Vintage Treasures: Gaslight Tales of Terror, edited by R. Chetwynd-Hayes

Vintage Treasures: Gaslight Tales of Terror, edited by R. Chetwynd-Hayes

Gaslight Tales of Terror-smallI don’t know much about British ghost story writer R. Chetwynd-Hayes. According to his entry at the Internet Speculative Fiction Database, he produced ten novels and two dozen short story collections between 1959 and 2001, the year he died. That’s a heck of a lot of ghost stories.

I did know he was a prolific and important anthologist.
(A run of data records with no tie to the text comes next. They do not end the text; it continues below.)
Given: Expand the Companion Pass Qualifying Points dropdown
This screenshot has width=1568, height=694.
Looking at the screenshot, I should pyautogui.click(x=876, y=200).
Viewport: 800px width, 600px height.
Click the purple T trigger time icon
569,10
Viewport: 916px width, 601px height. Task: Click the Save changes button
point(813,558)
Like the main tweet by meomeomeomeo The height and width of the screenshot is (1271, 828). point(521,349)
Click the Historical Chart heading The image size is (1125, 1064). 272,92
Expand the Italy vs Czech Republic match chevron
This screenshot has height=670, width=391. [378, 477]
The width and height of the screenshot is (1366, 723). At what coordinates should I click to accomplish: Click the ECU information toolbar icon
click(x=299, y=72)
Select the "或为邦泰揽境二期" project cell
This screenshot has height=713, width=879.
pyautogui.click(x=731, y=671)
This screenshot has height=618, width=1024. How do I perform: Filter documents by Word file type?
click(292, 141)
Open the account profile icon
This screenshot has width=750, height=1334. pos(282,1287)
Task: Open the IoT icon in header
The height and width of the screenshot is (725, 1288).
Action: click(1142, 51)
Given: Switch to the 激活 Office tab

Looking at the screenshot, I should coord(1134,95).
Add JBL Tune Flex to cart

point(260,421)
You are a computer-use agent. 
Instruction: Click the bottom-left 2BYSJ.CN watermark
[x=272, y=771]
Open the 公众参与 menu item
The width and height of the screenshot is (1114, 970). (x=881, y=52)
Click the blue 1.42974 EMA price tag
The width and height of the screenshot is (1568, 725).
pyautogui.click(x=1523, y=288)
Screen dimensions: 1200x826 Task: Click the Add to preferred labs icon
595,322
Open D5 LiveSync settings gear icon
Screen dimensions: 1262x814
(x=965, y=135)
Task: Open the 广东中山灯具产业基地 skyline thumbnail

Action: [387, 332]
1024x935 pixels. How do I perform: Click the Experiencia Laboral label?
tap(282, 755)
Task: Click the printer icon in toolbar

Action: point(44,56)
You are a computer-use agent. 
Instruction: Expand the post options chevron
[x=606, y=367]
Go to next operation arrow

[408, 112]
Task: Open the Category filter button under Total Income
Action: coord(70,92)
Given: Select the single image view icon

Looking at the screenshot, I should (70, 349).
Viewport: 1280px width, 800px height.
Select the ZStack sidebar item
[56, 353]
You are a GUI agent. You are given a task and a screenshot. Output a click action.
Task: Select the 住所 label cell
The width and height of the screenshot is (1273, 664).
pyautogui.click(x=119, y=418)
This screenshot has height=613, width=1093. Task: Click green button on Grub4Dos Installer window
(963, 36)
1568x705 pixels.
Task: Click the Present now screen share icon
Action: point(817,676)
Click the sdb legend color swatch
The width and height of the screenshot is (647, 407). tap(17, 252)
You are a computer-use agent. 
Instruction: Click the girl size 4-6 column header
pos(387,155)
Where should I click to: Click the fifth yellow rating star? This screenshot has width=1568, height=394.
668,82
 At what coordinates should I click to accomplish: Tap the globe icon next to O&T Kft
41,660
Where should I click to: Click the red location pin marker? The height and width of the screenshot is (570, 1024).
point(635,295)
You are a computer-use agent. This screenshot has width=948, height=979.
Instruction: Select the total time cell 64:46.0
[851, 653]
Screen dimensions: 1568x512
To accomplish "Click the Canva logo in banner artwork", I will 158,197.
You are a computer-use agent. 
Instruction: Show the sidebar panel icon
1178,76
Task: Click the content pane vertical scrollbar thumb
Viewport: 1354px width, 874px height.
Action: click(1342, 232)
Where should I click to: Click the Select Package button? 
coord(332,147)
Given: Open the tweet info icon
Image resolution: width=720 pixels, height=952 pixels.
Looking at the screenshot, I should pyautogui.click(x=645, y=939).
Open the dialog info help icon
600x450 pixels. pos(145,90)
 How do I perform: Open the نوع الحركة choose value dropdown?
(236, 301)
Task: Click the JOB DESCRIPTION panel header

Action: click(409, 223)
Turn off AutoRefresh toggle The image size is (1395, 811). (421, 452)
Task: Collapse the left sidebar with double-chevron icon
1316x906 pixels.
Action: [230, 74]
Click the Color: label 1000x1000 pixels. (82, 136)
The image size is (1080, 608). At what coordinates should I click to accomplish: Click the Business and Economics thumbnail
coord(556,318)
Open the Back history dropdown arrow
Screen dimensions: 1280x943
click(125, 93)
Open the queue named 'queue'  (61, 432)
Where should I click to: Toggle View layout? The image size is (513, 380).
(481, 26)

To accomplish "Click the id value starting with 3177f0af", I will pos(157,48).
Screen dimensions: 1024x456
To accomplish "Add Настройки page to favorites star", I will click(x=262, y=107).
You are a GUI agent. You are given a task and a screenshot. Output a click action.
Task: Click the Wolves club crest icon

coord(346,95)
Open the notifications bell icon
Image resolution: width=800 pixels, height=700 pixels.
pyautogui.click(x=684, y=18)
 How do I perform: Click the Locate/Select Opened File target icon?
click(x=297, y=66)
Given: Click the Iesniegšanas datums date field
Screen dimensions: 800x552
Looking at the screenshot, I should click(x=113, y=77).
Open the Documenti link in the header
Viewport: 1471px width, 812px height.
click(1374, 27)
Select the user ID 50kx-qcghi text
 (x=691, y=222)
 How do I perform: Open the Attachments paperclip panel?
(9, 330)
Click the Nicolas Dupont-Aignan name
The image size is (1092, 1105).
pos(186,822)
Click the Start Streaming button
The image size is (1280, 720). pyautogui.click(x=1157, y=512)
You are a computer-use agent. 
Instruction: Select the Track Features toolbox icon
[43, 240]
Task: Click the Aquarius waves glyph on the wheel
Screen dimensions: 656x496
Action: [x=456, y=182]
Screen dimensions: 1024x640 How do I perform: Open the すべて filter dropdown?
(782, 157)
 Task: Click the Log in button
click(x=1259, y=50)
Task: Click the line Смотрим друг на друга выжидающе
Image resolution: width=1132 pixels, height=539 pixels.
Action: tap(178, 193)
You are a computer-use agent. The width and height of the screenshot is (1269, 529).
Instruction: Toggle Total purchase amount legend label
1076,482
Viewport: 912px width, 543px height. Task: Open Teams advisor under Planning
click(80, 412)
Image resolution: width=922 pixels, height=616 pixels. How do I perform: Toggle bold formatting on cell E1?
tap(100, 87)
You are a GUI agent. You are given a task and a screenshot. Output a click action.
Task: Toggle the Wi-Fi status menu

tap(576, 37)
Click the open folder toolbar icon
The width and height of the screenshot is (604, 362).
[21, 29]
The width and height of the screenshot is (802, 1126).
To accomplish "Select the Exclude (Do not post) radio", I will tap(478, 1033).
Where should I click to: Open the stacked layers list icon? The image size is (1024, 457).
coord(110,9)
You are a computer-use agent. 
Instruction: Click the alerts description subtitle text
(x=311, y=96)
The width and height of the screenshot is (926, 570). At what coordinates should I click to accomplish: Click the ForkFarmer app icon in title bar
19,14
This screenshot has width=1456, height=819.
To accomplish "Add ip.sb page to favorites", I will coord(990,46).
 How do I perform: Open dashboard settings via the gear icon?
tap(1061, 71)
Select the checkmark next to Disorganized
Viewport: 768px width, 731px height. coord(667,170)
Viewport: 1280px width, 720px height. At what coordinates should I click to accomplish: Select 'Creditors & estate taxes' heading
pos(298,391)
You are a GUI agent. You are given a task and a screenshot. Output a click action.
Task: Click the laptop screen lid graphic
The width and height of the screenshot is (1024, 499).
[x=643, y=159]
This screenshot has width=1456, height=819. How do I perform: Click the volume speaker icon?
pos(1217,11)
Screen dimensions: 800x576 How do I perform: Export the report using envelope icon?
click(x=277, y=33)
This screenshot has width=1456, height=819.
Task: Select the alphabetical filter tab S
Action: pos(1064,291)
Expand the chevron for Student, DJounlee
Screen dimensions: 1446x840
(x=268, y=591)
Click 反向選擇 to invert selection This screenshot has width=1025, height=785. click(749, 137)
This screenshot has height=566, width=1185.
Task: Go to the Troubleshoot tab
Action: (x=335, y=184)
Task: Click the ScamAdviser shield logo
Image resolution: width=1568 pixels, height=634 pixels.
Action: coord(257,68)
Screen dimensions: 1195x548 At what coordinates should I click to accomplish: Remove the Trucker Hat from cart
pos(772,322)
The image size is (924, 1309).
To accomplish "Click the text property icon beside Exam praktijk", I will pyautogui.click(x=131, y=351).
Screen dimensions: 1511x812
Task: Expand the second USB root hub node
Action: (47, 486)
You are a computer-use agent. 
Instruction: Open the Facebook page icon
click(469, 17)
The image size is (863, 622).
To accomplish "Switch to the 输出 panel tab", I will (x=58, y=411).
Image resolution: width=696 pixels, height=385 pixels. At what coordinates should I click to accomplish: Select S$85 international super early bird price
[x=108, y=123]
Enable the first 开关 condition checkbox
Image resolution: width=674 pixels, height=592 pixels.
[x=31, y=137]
He took over The Fontana Book of Great Ghost Stories from editor Robert Aickman with number nine in 1973, bringing the series to 20 volumes before it ended in 1984, and he edited six volumes of the Armada Monster Book between 1975 and 1981. He also produced five standalone horror anthologies with Fontana, including Cornish Tales of Terror (1970), Scottish Tales of Terror (1972), Welsh Tales of Terror (1973), and Tales of Terror from Outer Space (1975).

The last in the series was Gaslight Tales of Terror (1976), a marvelous mix of original and classic spooky tales. Here’s R., from his introduction:

Here are fourteen Gaslight Tales of Terror, including one or two oil lamps and a few guttering candles. With one exception all the stories have either a Victorian or Edwardian background… But although — if newspaper reports are to be believed — ghosts and other horrors have not been exorcised by the advent of space travel and colour television, one feels they were more at home during the reign of Queen Victoria. And I do mean at home: in pea-souper fogs, on gloomy streets where the lamp-lighter with his long pole trudged wearily from post to post, and a potential Jack the Ripper lurked in dark alleyways.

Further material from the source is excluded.